Formato: Online Artículo Texto
Lenguaje:English
Publicado: The Association for Research in Vision and Ophthalmology 2018
Materias:
Acceso en línea:https://www.ncbi.nlm.nih.gov/pmc/articles/PMC5991808/
https://www.ncbi.nlm.nih.gov/pubmed/30025110
http://dx.doi.org/10.1167/iovs.17-23397
Descripción
Sumario:PURPOSE: Dry eye disease (DED) is a multifactorial disease associated with ocular surface inflammation. Toll-like receptors (TLRs) are integral in the initiation of inflammatory signaling. Therefore, we evaluated the effect of TLR-deficiency on dry eye–related ocular surface damage and inflammation using a mouse model of experimental dry eye (EDE). METHODS: C57BL/6 wild-type (WT), MyD88(−/−), and IL-1R(−/−) mice were exposed to EDE conditions for 5 days. Tear production was measured by phenol red thread test and ocular surface damage assessed with fluorescein staining. Corneal homogenates were obtained for matrix metalloproteinase (MMP) and cytokine expression analysis by Luminex assay and quantitative PCR. In addition, whole eyes and eyelids were dissected and goblet cells and Meibomian glands were imaged, respectively.

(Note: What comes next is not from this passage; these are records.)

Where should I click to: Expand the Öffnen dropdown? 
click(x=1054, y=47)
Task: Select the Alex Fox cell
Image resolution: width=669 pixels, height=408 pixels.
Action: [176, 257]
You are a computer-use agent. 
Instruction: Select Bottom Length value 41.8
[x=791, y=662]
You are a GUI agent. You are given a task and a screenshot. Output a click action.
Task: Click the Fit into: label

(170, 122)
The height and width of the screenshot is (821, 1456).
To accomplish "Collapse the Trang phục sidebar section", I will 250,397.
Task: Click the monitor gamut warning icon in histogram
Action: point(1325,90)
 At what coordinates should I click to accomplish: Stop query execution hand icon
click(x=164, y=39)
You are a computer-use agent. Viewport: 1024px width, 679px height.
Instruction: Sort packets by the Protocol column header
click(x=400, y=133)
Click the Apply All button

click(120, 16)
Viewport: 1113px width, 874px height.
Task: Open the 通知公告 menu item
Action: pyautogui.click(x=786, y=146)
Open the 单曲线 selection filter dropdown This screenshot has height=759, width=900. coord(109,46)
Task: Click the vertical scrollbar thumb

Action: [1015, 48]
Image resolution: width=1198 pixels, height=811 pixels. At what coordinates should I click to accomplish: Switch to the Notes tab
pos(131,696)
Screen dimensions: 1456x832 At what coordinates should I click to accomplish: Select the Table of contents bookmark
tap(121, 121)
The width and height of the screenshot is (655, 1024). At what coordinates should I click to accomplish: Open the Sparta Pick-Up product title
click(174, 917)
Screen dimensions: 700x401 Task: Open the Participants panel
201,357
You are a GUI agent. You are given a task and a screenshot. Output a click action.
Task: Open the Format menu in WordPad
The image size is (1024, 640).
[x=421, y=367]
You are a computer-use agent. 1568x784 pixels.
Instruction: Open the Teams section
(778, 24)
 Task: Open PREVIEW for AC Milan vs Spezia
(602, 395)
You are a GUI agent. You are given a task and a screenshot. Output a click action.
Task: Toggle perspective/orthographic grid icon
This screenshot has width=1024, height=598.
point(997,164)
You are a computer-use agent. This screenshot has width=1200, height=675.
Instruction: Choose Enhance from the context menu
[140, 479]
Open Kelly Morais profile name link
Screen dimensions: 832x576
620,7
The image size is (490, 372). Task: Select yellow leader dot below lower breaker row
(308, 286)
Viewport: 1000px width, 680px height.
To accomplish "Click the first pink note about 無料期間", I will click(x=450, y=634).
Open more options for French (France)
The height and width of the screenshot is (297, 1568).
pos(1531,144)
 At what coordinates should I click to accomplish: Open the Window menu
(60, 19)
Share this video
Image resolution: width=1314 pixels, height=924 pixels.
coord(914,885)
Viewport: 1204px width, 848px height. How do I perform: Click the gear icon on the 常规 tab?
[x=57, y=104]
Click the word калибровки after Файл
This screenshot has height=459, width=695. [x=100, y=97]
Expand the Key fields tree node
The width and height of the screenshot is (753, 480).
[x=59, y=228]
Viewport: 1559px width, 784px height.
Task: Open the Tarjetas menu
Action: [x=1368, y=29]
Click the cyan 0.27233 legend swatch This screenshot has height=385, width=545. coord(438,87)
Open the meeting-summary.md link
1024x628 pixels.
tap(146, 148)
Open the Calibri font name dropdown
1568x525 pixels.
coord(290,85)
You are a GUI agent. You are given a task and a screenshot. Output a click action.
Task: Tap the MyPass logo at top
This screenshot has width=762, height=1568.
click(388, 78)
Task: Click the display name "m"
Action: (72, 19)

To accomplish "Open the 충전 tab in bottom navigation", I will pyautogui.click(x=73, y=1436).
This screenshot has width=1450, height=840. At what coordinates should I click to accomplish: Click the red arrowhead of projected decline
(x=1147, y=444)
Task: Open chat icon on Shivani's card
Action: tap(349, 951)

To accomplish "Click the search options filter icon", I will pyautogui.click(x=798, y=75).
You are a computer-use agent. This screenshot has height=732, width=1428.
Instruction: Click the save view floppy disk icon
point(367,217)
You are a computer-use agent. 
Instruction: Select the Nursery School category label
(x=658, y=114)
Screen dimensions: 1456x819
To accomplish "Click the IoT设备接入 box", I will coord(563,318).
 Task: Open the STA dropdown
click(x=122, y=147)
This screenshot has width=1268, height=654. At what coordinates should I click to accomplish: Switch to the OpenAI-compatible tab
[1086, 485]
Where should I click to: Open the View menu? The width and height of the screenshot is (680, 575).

RESULTS: Following 5 days of EDE, WT mice had extensive ocular surface staining, while MyD88(−/−) mice had no increased staining above non-EDE conditions. Similarly, MyD88(−/−) mice did not have increased corneal MMP-2, 3, or 8 concentrations, as seen with WT mice. MyD88-deficiency also resulted in decreased corneal cytokine levels. In addition, MyD88(−/−) mice had significantly lower conjunctival goblet cell counts compared with both WT (EDE) and IL-1R(−/−) (non-EDE) mice. However, there was no difference in Meibomian gland morphology between WT, IL-1R(−/−), and MyD88(−/−) mice. CONCLUSIONS: These studies demonstrate the importance of TLR signaling in dry eye development. Mice lacking TLR signaling, MyD88(−/−), were protected from EDE-induced ocular surface damage and inflammatory mediator expression, warranting further investigation into TLR inhibition as a potential therapeutic for DED.